Once the line with "Click the when parameter name" is found, write it out along with each later line exactly, through the end of the entries, skipping every picture.
*** Opening of Listed entries ***
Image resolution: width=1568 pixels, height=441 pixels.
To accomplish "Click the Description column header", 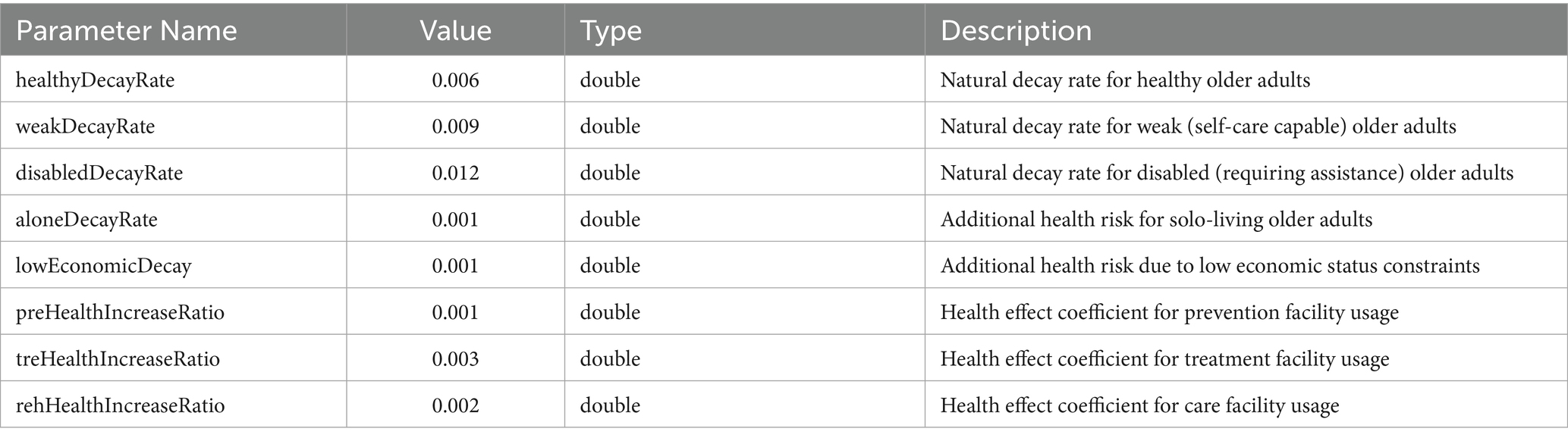I will coord(1016,30).
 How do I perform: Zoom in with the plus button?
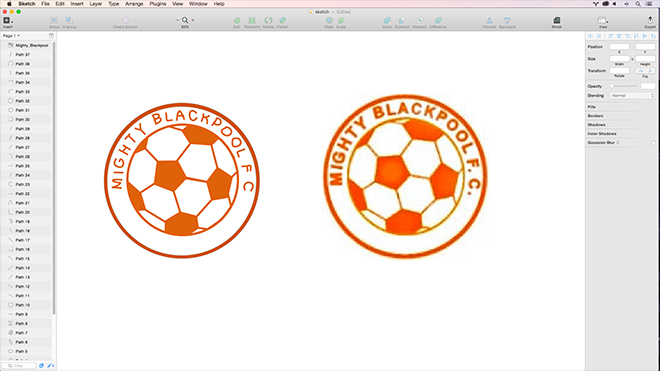pyautogui.click(x=193, y=20)

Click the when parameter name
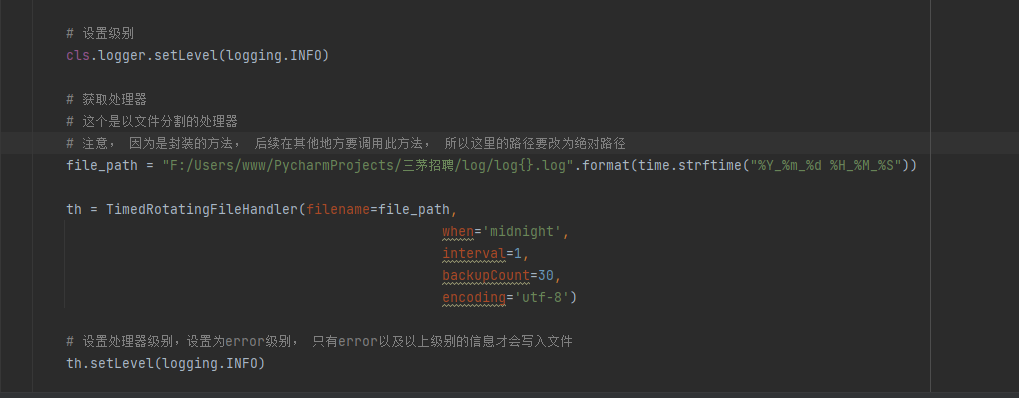[458, 232]
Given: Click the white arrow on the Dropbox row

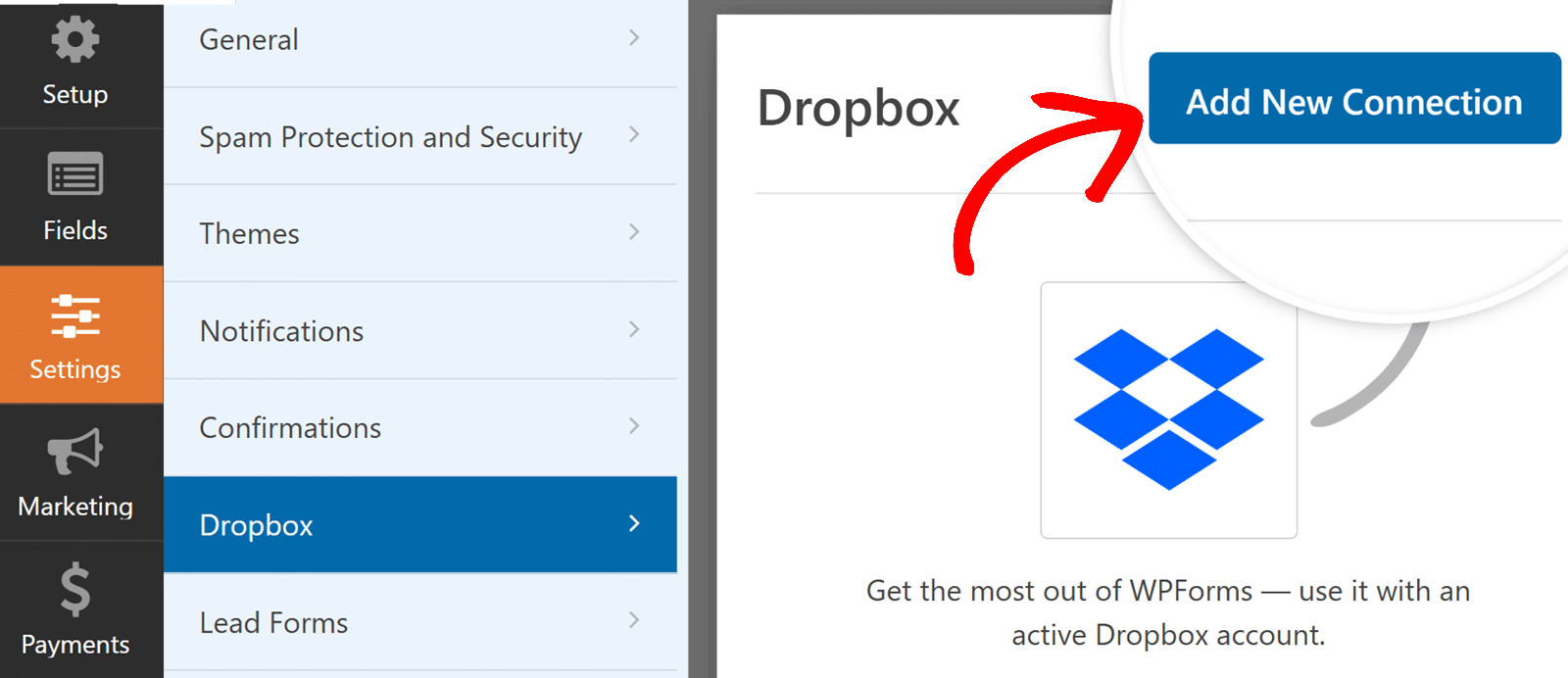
*** Close of Listed entries ***
* Exercise response:
Click the when parameter name
[458, 232]
Given: Click the white arrow on the Dropbox row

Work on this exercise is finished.